* Reading passage:
The corporate players would pump funds into the reputed institutions, leaving the ordinary ones. That is because they would seek benefits and favors (either in cash or in-kind) from these institutions. The divide between the ‘haves’ and “have note would be widened. A financially strong educational institution would command better resources, get better teaching faculty and demand more fees from the students. A financially weak institution would not be able to command a good price in the market.
The free market winds would ultimately take the poor and needy students for a ride. Privatization of higher educations would eliminate corruption bureaucracy and red-tape, a phenomenon associated with the functioning of all the systems promoted and managed by the State. But this efficient system would be full of snobbery. Rich students would sneer at the poor ones.
The gap between the rich and the poor students, which is not visible now, would be prominent. This could lead to large-scale violence, riots, strikes, and arson. The students would be actively involved in dirty politics, which would be supported and funded by the private sector and corrupt politicians.

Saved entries
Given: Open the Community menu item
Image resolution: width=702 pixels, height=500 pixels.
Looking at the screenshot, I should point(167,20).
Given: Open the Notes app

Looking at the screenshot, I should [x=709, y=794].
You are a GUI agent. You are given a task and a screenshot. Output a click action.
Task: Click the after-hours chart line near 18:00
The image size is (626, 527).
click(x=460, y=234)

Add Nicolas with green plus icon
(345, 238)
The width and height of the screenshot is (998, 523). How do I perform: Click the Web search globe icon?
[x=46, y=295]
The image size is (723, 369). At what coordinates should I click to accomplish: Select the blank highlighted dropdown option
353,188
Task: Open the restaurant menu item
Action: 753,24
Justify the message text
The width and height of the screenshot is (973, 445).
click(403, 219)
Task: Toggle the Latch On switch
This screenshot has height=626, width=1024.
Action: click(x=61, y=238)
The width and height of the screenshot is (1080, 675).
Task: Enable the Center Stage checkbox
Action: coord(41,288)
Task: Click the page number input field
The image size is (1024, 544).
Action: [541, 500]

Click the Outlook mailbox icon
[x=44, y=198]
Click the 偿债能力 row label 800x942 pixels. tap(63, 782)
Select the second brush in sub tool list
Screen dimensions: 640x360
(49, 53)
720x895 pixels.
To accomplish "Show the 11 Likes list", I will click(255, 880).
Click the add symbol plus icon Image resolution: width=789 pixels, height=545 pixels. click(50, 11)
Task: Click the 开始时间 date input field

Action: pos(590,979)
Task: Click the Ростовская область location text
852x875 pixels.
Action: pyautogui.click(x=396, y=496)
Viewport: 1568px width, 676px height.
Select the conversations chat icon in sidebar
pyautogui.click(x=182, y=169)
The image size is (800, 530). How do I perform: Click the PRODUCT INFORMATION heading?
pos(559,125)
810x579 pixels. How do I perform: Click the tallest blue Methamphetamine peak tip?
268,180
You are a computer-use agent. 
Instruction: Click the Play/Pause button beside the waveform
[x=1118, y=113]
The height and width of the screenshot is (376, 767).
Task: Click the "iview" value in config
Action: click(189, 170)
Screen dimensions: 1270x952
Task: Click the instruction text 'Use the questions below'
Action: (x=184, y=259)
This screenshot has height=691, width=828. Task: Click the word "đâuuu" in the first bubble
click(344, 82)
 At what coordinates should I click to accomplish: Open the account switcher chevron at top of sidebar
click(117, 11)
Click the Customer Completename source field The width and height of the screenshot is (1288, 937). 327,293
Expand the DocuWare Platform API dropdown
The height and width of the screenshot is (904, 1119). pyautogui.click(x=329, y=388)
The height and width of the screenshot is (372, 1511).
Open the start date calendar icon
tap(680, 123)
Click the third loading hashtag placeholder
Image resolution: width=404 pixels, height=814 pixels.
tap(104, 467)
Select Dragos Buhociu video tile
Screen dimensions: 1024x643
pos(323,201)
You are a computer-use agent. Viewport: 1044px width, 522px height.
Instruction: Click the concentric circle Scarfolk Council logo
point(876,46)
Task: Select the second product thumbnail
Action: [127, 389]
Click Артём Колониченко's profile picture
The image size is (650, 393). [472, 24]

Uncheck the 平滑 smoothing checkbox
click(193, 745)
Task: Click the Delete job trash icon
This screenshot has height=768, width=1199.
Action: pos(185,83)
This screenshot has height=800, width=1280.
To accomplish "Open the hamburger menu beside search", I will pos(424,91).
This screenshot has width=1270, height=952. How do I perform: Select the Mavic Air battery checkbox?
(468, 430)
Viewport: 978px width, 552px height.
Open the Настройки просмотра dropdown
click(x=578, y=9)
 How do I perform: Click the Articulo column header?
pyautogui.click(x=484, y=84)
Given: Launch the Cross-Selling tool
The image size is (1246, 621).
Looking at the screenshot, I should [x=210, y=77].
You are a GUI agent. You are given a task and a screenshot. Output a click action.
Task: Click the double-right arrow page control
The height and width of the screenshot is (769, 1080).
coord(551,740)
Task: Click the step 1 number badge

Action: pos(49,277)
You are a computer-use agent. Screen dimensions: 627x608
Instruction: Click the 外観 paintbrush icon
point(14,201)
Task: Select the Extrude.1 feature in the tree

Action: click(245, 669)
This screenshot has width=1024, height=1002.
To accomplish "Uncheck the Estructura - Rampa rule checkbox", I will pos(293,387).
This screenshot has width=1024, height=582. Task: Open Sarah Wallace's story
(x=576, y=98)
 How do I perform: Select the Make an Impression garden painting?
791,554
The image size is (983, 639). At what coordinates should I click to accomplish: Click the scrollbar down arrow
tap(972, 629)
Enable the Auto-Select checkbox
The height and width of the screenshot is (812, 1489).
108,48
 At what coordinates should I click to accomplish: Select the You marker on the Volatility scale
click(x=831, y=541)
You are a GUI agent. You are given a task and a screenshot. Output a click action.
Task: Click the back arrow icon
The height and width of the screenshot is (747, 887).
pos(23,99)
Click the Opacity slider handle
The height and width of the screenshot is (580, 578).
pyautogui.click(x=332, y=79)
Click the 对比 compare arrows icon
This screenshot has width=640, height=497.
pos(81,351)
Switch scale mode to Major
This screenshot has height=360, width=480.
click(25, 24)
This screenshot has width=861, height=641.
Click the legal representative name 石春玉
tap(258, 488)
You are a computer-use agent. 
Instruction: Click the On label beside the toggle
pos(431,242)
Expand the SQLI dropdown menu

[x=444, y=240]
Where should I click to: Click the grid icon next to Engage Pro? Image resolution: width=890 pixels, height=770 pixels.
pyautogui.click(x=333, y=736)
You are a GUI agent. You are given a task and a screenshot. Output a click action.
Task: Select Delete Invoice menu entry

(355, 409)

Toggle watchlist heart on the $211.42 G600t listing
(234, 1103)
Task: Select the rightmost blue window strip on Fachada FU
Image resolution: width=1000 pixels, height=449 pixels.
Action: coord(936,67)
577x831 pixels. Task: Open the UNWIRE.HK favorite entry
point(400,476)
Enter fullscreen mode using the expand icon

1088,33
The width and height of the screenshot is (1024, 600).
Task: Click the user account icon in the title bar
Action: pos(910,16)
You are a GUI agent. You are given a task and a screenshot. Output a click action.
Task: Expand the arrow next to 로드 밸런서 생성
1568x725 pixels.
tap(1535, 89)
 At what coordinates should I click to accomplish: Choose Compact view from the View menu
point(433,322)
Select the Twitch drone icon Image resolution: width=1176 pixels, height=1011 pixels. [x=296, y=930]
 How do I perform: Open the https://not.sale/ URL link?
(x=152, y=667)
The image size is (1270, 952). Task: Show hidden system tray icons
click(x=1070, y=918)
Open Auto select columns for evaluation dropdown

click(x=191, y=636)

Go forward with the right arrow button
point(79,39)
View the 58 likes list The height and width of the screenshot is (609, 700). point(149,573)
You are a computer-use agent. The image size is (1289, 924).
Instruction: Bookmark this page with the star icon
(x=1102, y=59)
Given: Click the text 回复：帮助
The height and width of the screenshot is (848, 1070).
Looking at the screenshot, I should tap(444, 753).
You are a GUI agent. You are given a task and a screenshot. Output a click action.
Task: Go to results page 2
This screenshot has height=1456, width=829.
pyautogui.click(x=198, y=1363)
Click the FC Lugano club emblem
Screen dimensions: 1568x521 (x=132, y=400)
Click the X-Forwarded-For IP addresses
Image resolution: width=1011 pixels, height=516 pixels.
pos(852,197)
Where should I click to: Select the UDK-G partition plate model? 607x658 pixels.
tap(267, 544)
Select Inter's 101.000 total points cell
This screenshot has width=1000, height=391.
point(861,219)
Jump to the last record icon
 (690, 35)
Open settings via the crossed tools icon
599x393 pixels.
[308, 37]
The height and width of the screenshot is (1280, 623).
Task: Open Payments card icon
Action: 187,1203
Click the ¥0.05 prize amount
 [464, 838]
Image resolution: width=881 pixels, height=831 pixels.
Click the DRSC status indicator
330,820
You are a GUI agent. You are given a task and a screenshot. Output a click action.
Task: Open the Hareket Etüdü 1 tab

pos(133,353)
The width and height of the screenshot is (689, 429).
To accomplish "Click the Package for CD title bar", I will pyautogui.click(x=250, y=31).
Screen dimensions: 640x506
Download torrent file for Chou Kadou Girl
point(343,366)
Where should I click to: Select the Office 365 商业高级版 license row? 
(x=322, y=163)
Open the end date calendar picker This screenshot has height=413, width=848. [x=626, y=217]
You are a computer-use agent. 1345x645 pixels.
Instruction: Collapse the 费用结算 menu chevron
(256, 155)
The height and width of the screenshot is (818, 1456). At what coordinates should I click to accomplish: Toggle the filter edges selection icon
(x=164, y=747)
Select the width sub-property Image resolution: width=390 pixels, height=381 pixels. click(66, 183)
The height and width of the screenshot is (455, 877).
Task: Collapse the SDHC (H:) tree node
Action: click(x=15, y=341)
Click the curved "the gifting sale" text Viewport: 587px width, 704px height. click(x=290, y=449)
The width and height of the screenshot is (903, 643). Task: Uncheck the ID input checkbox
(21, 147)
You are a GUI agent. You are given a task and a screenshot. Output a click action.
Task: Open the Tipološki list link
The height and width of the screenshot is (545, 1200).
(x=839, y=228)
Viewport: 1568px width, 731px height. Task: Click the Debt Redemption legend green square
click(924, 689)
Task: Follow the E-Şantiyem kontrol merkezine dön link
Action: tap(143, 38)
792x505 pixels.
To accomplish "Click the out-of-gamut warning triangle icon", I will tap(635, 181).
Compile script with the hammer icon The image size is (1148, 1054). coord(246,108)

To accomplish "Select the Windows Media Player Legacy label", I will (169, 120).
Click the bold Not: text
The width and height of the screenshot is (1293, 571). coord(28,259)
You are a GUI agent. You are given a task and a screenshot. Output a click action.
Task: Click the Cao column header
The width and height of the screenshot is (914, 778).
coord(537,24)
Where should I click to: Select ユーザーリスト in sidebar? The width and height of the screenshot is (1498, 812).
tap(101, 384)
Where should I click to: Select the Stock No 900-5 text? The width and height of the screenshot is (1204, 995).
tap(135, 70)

* What to produce:
In the passage on privatizing higher education, what three things would a financially strong educational institution be able to do?

* Written answer:
It would command better resources, get better teaching faculty and demand more fees from the students.